:: Exercise objective ::
Each entry below must be repeated exactly, with pictures left out.

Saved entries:

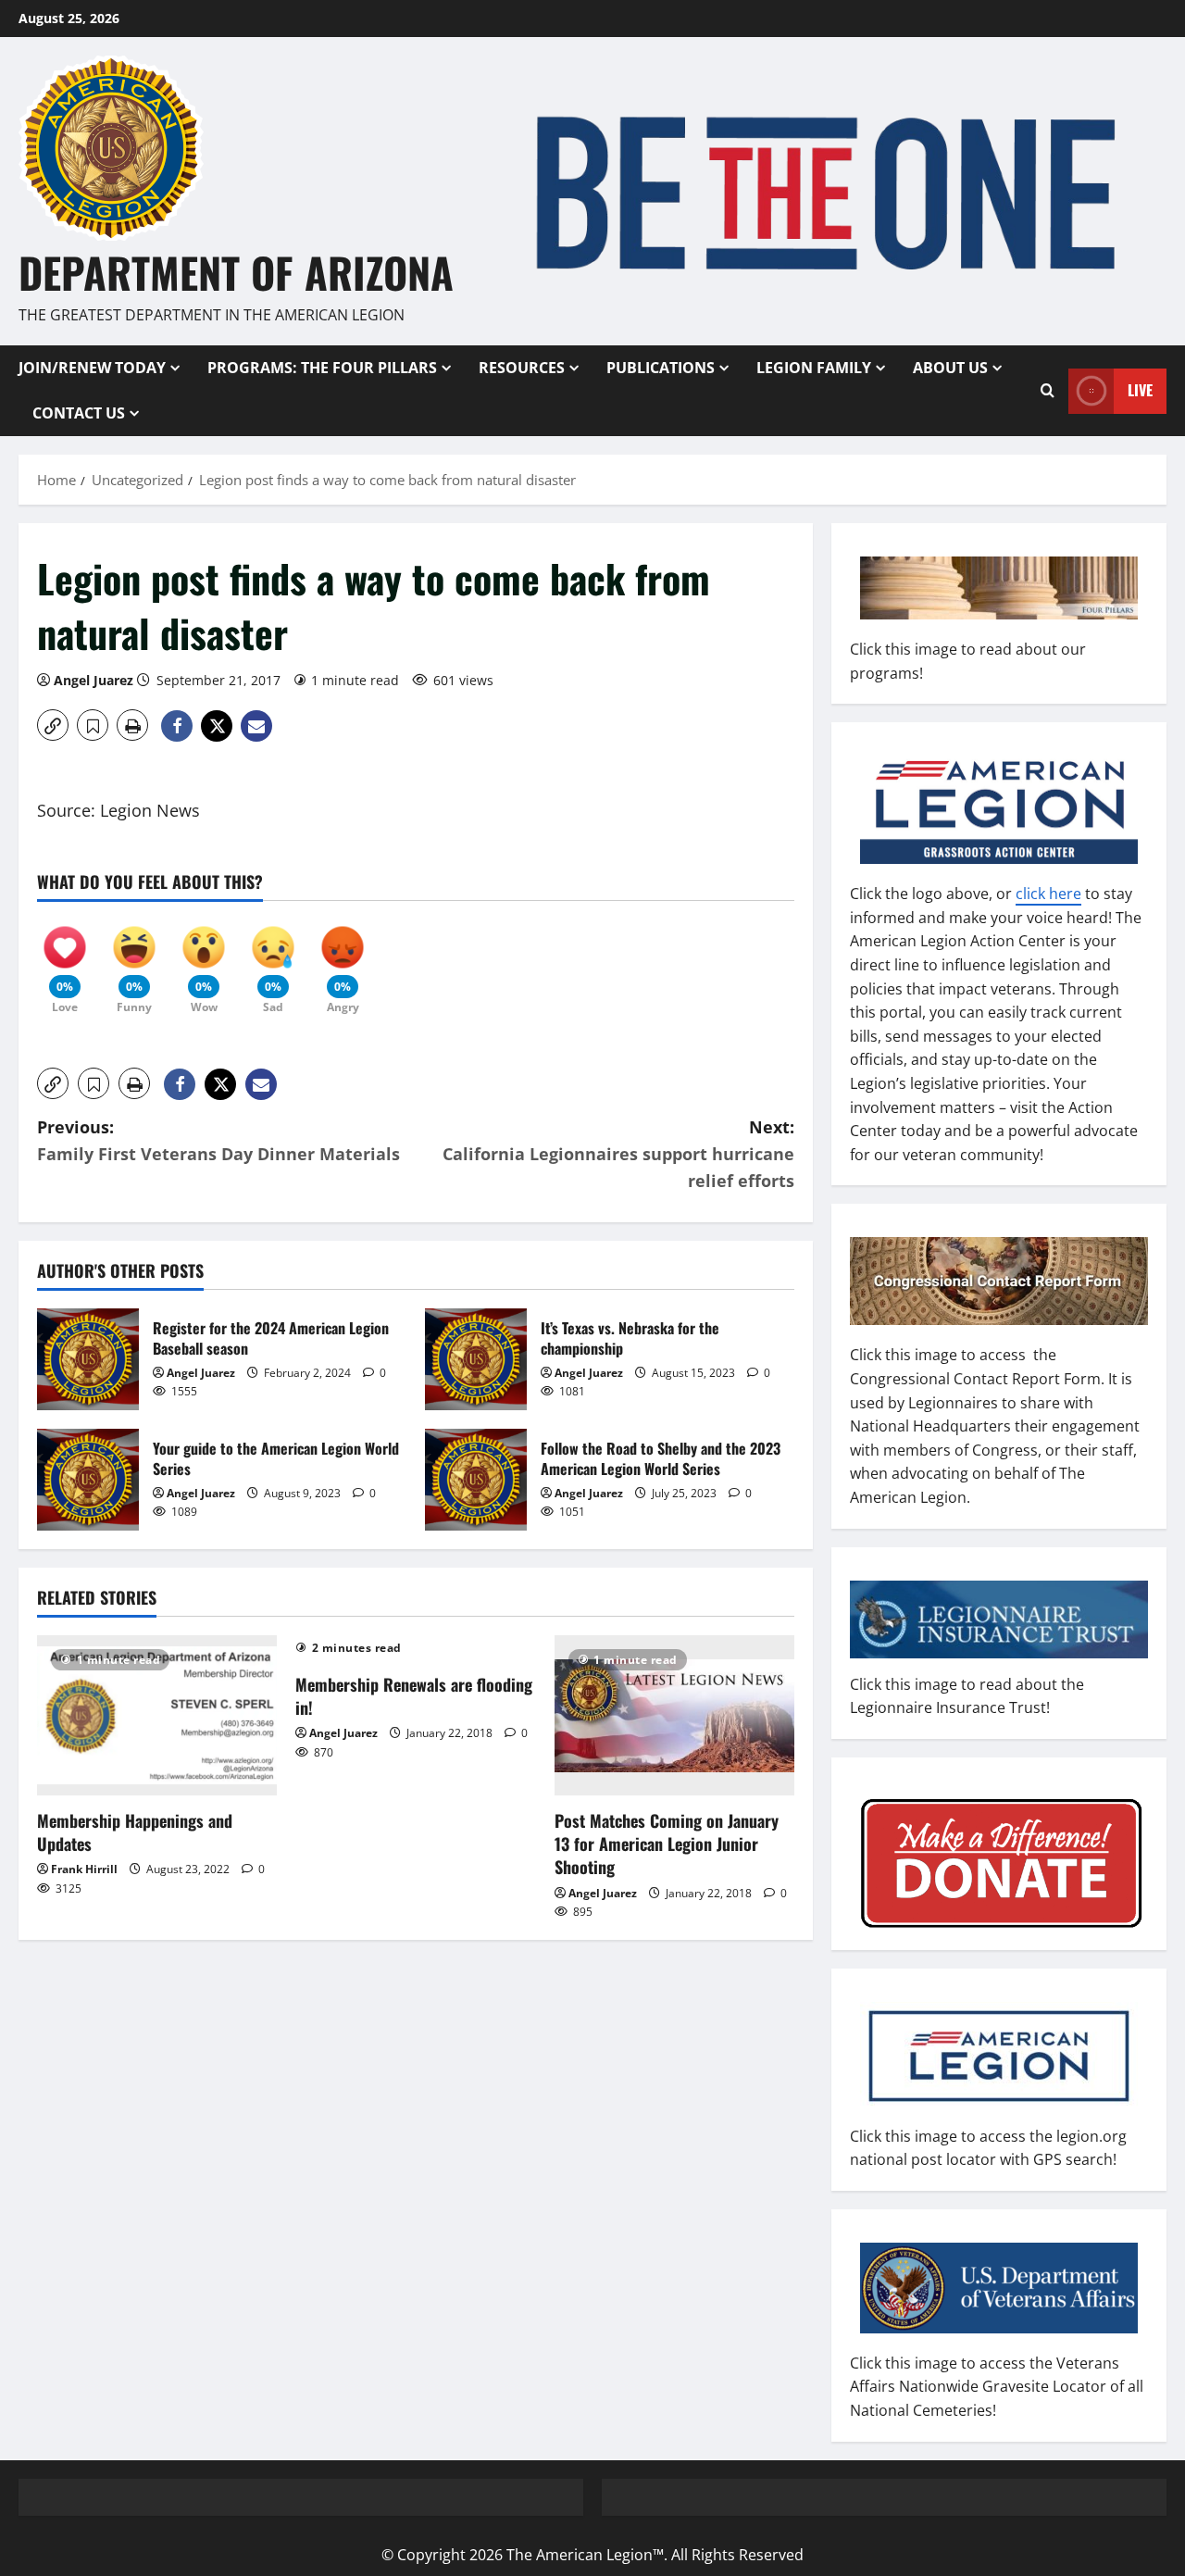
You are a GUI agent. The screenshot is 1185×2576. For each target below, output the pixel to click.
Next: (618, 1154)
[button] (53, 725)
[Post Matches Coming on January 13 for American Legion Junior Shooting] (674, 1715)
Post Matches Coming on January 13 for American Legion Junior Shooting (667, 1843)
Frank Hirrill (84, 1869)
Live (1140, 390)
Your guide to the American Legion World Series (88, 1480)
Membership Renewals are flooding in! (413, 1695)
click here (1048, 893)
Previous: (218, 1140)
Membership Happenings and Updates (134, 1832)
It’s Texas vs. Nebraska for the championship (476, 1359)
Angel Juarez (93, 680)
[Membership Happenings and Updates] (157, 1715)
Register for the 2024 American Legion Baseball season (88, 1359)
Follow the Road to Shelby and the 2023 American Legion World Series (476, 1480)
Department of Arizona (236, 272)
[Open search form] (1047, 390)
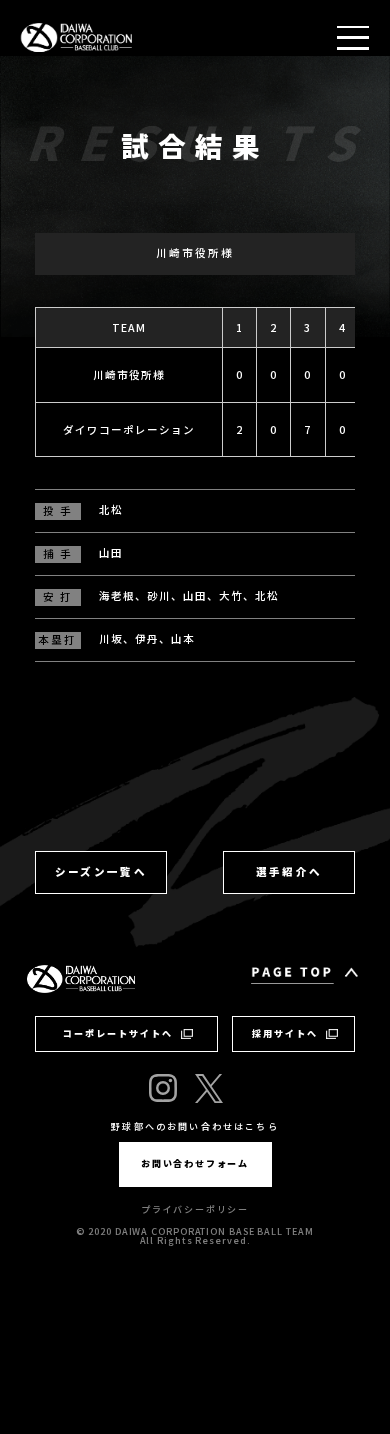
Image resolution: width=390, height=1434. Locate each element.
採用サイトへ (285, 1033)
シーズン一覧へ (101, 871)
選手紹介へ (289, 871)
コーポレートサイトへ (118, 1033)
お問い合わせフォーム (195, 1163)
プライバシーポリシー (195, 1209)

:: Response for this exercise ::
You are a GUI agent. The screenshot is 1185×2576. For each target below, output the pixel to click.
Next: (618, 1154)
[button] (53, 725)
[Post Matches Coming on January 13 for American Legion Junior Shooting] (674, 1715)
Post Matches Coming on January 13 for American Legion Junior Shooting (667, 1843)
Frank Hirrill (84, 1869)
Live (1140, 390)
Your guide to the American Legion World Series (88, 1480)
Membership Renewals are flooding in! (413, 1695)
click here (1048, 893)
Previous: (218, 1140)
Membership Happenings and Updates (134, 1832)
It’s Texas vs. Nebraska for the championship (476, 1359)
Angel Juarez (93, 680)
[Membership Happenings and Updates] (157, 1715)
Register for the 2024 American Legion Baseball season (88, 1359)
Follow the Road to Shelby and the 2023 American Legion World Series (476, 1480)
Department of Arizona (236, 272)
[Open search form] (1047, 390)
Image resolution: width=390, height=1434. Locate each element.
採用サイトへ (285, 1033)
シーズン一覧へ (101, 871)
選手紹介へ (289, 871)
コーポレートサイトへ (118, 1033)
お問い合わせフォーム (195, 1163)
プライバシーポリシー (195, 1209)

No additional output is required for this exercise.